Both the US and the EU are seeking to limit the beneficiaries of the exceptions in various ways, and one of the tough areas in the negotiation concerns the use of the exceptions by educators, health workers, and others who will need to take appropriate measures to enable persons with disabilities to access works, on an equal basis with others.

Both the US and the EU have opposed language that would clearly enable for profit companies to use the exceptions — an issue of huge importance given the large digitization projects underway by Google and other firms.

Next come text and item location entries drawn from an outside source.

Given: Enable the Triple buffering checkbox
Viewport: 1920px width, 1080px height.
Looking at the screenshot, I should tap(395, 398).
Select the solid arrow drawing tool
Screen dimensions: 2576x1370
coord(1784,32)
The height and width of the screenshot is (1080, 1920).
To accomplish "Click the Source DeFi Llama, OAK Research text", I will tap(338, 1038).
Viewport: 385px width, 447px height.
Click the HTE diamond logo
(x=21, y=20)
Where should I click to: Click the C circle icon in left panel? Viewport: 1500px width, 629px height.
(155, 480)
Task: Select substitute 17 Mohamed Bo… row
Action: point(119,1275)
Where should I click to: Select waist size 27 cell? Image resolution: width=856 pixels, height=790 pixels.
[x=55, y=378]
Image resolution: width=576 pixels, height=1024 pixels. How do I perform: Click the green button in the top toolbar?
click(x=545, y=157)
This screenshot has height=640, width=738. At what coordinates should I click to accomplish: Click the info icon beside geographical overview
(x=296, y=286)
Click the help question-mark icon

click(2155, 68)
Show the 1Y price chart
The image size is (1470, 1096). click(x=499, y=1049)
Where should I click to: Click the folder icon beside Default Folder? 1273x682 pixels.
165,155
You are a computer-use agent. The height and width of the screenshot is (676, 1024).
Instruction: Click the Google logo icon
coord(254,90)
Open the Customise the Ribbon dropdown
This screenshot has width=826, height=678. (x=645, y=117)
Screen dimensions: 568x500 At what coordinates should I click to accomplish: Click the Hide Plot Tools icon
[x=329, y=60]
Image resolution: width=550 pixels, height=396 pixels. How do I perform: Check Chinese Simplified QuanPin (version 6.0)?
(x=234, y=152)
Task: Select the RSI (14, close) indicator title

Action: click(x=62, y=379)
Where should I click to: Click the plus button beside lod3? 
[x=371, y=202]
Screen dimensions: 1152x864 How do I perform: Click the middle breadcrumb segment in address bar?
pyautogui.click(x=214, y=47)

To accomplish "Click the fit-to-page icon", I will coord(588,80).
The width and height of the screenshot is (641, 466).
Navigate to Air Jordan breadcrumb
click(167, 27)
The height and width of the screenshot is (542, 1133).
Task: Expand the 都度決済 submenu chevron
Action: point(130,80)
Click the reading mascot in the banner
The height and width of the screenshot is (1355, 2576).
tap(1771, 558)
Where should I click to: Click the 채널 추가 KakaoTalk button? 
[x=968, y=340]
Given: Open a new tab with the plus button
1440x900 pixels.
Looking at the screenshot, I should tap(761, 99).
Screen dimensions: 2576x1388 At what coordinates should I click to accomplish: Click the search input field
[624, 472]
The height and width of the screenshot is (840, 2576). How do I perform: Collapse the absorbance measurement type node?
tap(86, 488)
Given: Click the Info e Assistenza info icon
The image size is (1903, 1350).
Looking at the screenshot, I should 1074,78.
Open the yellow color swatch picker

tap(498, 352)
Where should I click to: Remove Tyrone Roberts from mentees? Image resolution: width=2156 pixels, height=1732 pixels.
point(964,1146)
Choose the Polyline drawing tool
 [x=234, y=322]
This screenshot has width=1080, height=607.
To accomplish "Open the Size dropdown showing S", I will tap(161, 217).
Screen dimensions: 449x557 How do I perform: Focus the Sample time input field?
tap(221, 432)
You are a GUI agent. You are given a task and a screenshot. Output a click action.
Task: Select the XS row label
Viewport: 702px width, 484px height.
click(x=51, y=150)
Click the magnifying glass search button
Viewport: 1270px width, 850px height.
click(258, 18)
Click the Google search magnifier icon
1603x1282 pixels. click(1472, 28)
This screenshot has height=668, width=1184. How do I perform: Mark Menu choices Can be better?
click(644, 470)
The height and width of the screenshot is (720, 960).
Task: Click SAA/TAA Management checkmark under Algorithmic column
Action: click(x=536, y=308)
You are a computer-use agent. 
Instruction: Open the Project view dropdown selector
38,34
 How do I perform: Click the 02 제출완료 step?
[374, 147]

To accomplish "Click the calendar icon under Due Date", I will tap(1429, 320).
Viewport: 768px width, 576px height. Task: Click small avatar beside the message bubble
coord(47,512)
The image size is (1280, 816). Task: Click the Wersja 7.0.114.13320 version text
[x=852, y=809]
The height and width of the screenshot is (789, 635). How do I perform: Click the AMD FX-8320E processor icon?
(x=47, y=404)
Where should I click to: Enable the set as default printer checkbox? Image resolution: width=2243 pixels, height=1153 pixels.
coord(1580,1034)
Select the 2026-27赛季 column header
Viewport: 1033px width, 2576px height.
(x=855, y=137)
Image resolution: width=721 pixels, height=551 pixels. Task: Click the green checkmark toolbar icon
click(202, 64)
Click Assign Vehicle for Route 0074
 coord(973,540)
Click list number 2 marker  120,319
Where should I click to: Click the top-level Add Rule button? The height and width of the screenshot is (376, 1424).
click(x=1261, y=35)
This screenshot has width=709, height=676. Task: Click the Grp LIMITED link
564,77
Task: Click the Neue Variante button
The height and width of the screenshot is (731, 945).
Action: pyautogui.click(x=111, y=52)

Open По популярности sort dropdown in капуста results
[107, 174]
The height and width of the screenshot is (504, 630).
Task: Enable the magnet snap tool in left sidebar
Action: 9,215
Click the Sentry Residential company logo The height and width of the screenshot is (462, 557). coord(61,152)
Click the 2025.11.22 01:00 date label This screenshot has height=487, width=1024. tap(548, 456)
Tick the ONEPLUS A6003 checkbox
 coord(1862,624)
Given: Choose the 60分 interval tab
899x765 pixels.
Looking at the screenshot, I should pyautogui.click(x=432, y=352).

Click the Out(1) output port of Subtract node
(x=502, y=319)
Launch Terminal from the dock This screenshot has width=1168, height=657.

The Central European and Baltic States have aligned themselves closely with the EU positions. Hungary is leading this group. I asked Hungary if they were concerned about the use of the exceptions by blind persons, or the precedent a treaty would set. The immediate reply was — the precedent. And that is a nutshell is the problem. For better or worse, this treaty will be a model and a precedent, and even though high income countries have robust royalty free exceptions in their backyards, they are determined to push for restrictive and in some proposals nearly unworkable procedures, in order to undermine the value of the treaty as a precedent for other treaties to expand access to knowledge goods.

According to everyone we talked to, progress today was slow, as is reflected in the new working document. If governments do not make larger efforts to remove brackets from text, it is possible WIPO will fail to approve a diplomatic conference for 2013. We hope to see more progress on Thursday, and particularly more movement from the US and the EU.